# Task:
Please set out the records below as a numbered list, with the blank lines left out.

# Data excerpts:
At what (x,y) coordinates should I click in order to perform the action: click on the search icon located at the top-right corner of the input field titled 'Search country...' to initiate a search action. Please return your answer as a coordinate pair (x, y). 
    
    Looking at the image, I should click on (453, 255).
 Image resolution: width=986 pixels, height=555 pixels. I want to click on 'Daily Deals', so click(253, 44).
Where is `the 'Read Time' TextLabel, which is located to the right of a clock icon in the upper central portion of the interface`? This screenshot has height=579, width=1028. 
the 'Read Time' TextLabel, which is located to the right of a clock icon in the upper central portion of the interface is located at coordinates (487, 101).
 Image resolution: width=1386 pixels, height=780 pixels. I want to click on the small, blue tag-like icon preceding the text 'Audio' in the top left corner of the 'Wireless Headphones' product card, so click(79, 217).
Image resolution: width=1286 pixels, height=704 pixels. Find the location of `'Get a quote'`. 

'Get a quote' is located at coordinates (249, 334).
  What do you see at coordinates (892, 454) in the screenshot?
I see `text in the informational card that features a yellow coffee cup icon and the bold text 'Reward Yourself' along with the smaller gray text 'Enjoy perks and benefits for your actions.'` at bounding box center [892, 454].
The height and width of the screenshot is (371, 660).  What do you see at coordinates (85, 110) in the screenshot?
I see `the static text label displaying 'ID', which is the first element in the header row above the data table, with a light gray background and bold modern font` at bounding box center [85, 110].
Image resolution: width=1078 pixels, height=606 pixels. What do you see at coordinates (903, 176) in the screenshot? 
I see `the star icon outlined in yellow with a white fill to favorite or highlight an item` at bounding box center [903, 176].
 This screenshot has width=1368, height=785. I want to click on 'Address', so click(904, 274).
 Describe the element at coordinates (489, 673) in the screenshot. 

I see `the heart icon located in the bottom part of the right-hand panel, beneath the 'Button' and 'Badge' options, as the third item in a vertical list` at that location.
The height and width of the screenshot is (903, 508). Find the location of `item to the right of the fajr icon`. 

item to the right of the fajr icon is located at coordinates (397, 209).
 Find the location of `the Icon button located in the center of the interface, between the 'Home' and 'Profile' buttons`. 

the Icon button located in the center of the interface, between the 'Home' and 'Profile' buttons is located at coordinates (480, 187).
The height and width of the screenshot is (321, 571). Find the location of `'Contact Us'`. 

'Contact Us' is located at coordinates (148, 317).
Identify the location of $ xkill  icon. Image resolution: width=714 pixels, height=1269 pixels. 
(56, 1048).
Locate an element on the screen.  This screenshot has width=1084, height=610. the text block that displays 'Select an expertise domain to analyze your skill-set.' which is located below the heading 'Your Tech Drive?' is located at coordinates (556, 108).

# Answer to this task:
1. At what (x,y) coordinates should I click in order to perform the action: click on the search icon located at the top-right corner of the input field titled 'Search country...' to initiate a search action. Please return your answer as a coordinate pair (x, y). 
2.     Looking at the image, I should click on (453, 255).
3.  Image resolution: width=986 pixels, height=555 pixels. I want to click on 'Daily Deals', so click(253, 44).
4. Where is `the 'Read Time' TextLabel, which is located to the right of a clock icon in the upper central portion of the interface`? This screenshot has height=579, width=1028. 
5. the 'Read Time' TextLabel, which is located to the right of a clock icon in the upper central portion of the interface is located at coordinates (487, 101).
6.  Image resolution: width=1386 pixels, height=780 pixels. I want to click on the small, blue tag-like icon preceding the text 'Audio' in the top left corner of the 'Wireless Headphones' product card, so click(79, 217).
7. Image resolution: width=1286 pixels, height=704 pixels. Find the location of `'Get a quote'`. 
8. 'Get a quote' is located at coordinates (249, 334).
9.   What do you see at coordinates (892, 454) in the screenshot?
10. I see `text in the informational card that features a yellow coffee cup icon and the bold text 'Reward Yourself' along with the smaller gray text 'Enjoy perks and benefits for your actions.'` at bounding box center [892, 454].
11. The height and width of the screenshot is (371, 660).  What do you see at coordinates (85, 110) in the screenshot?
12. I see `the static text label displaying 'ID', which is the first element in the header row above the data table, with a light gray background and bold modern font` at bounding box center [85, 110].
13. Image resolution: width=1078 pixels, height=606 pixels. What do you see at coordinates (903, 176) in the screenshot? 
14. I see `the star icon outlined in yellow with a white fill to favorite or highlight an item` at bounding box center [903, 176].
15.  This screenshot has width=1368, height=785. I want to click on 'Address', so click(904, 274).
16.  Describe the element at coordinates (489, 673) in the screenshot. 
17. I see `the heart icon located in the bottom part of the right-hand panel, beneath the 'Button' and 'Badge' options, as the third item in a vertical list` at that location.
18. The height and width of the screenshot is (903, 508). Find the location of `item to the right of the fajr icon`. 
19. item to the right of the fajr icon is located at coordinates (397, 209).
20.  Find the location of `the Icon button located in the center of the interface, between the 'Home' and 'Profile' buttons`. 
21. the Icon button located in the center of the interface, between the 'Home' and 'Profile' buttons is located at coordinates (480, 187).
22. The height and width of the screenshot is (321, 571). Find the location of `'Contact Us'`. 
23. 'Contact Us' is located at coordinates (148, 317).
24. Identify the location of $ xkill  icon. Image resolution: width=714 pixels, height=1269 pixels. 
25. (56, 1048).
26. Locate an element on the screen.  This screenshot has width=1084, height=610. the text block that displays 'Select an expertise domain to analyze your skill-set.' which is located below the heading 'Your Tech Drive?' is located at coordinates (556, 108).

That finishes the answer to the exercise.